Waimea Canyon stood out in Ken’s mind ever after as being exactly like the Grand Canyon in terms of size and magnificence. The only difference was that where the Grand Canyon was painted in sunset tones of oranges and yellows and pinks, Waimea was done primarily in tropical greens, with hints of red island soil peeking through. It was an awesome sight, full of life and seeming to stretch away forever, a crack in the land that extended until the low-hanging mists of the island swallowed it into a dream.
At one point, Ken became curious about how far down it actually was to the bottom of the canyon. He hopped a guardrail and, immune to Maggie’s concerns about becoming a widow on her honeymoon, leaned over a cliff and looked straight down.
Then, satisfied that it was every bit as high as he had thought it would be, he hopped back over the guardrail, into Maggie’s arms, and then they returned to the hotel room and did not come out for a good number of hours.
The heights hadn’t bothered him. Hundreds of feet, and he hadn’t blinked an eye.

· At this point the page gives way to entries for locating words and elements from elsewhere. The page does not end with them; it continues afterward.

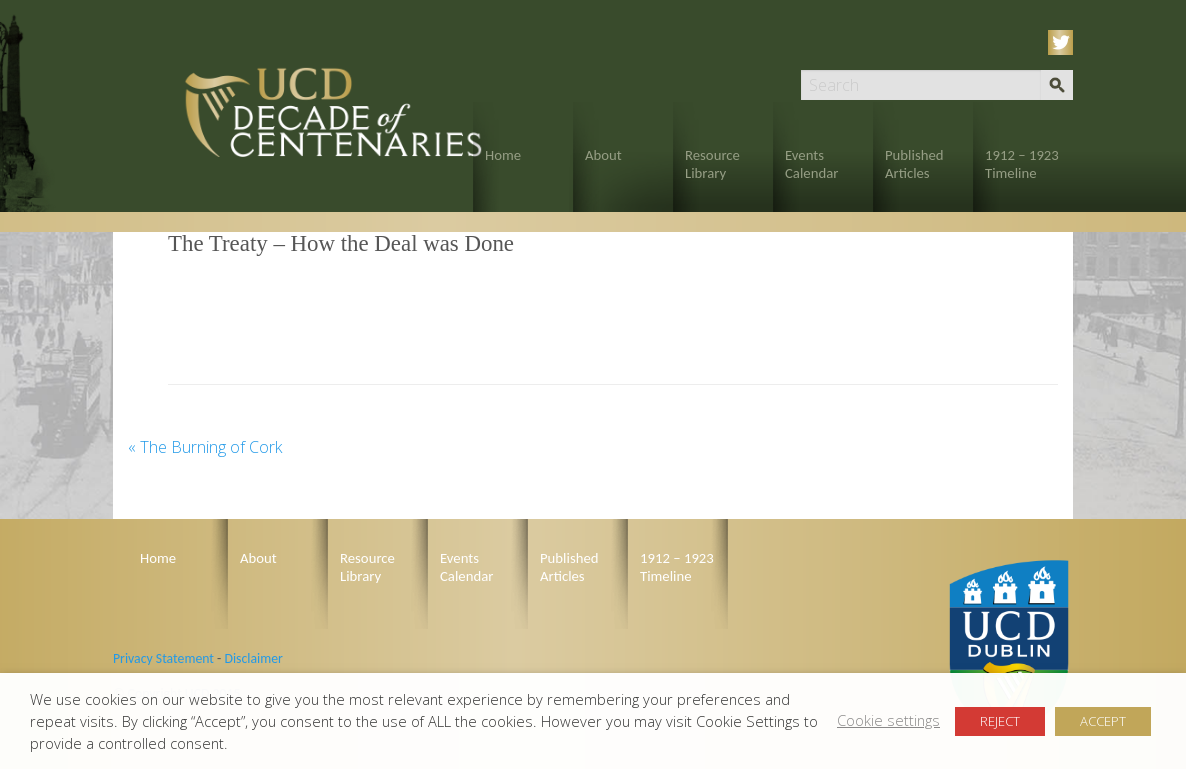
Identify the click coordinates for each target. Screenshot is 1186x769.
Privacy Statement (163, 658)
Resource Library (712, 164)
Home (503, 155)
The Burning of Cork (205, 447)
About (603, 155)
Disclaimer (253, 658)
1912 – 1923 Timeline (1022, 164)
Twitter (1064, 42)
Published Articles (914, 164)
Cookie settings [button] (888, 720)
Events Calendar (811, 164)
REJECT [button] (1000, 721)
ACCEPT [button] (1103, 721)
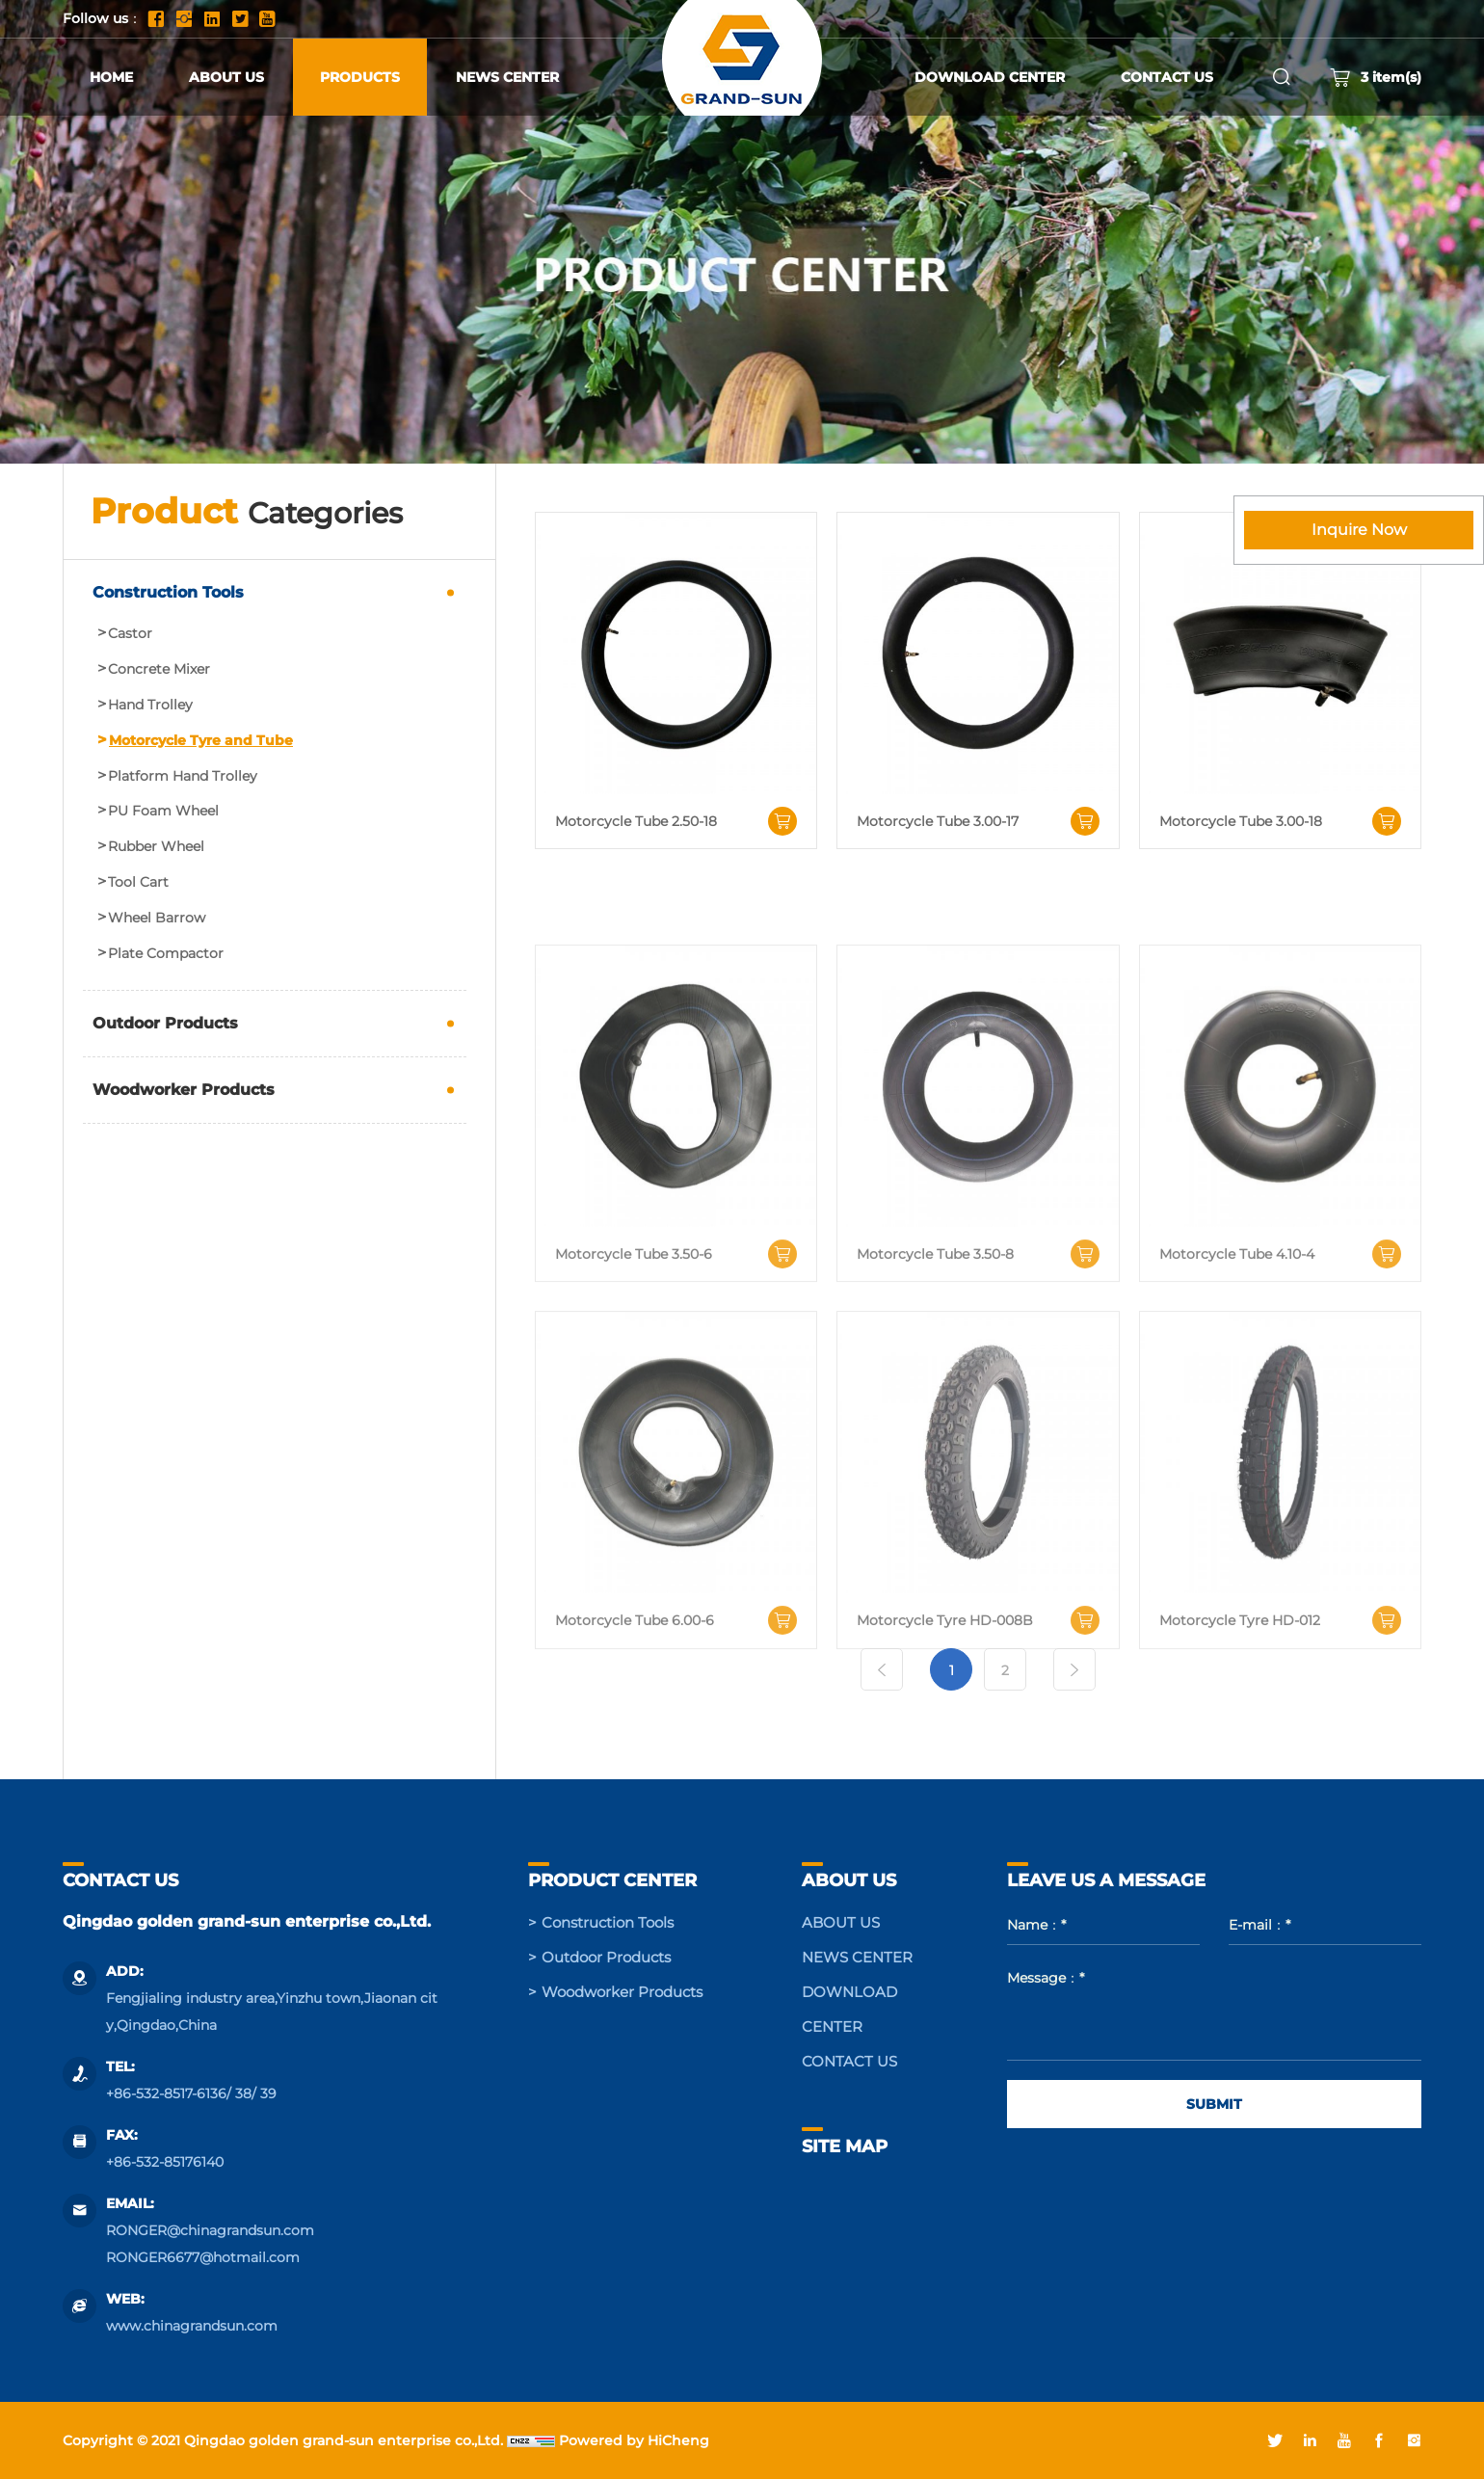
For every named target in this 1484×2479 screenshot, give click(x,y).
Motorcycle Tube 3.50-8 (935, 1378)
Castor (130, 634)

Now he leaned out the side of the freight car and saw the ground only a few feet below him. It fell quickly away to a slope that dropped an additional five or six feet into a dry wash that could have been a riverbed at one time, and perhaps still was during the wettest parts of the year.
Only a few feet. And he felt like falling back into the womblike darkness from which he had just gone to so much trouble to escape.
To stare down an unmoving cliff, a piece of land that had been there tens of thousands of years and had trees that had taken root in its face: no problem. To look down and see the scrub sweep past, the dirt a blur below the train as it screamed over the tracks, to realize all at once the awesome weight of the train he stood on, and that if he fell beneath it the thing wouldn’t so much as lurch in recognition of his passing: a very big problem.
He felt like throwing up. Probably would if he didn’t wrench his gaze away from the land being chewed up beneath the passing cars.
Give up.
Give in.
The wordless shout was still there. Still getting stronger, bit by bit.
Ken looked straight ahead. He didn’t know where he was, didn’t recognize the land he was passing through. Not sure whether that meant they had been going for a long time, or if this was just a vantage point he had never had before: not often that he got to look at Idaho from the side of a speeding train.
The train wasn’t actually going that fast. Barely pulling ahead of the slow-moving thunderheads that dotted an otherwise bright sky. That made sense. The train he had seen for a few seconds before being ambushed by Aaron had been a freight train: a locomotive at the front that somehow managed to look both sleek and boxy, with a cab to the rear for the engineer and conductor, followed by two more locomotives with different body types. The center one was flatter; it looked like a squat box with another cab, this one toward the front, almost the whole thing surrounded by a walkway that extended a bit farther over past the rails than the other two engines did. The last one in line, the shortest engine, was a rounded thing that looked almost like what Ken pictured an old-fashioned caboose would have looked like. And the whole trio was trailed by a string of flatcars and boxcars that extended into the distance.
It was the kind of train that kept people cursing at crossings as it lumbered past for an eternity, so long it seemed to have been constructed less for hauling than simply to irritate commuters in a hurry to get to destinations in a busy world.
Ken wondered for a second if they would have been so upset when the trains passed if they had known how very quickly that world would end.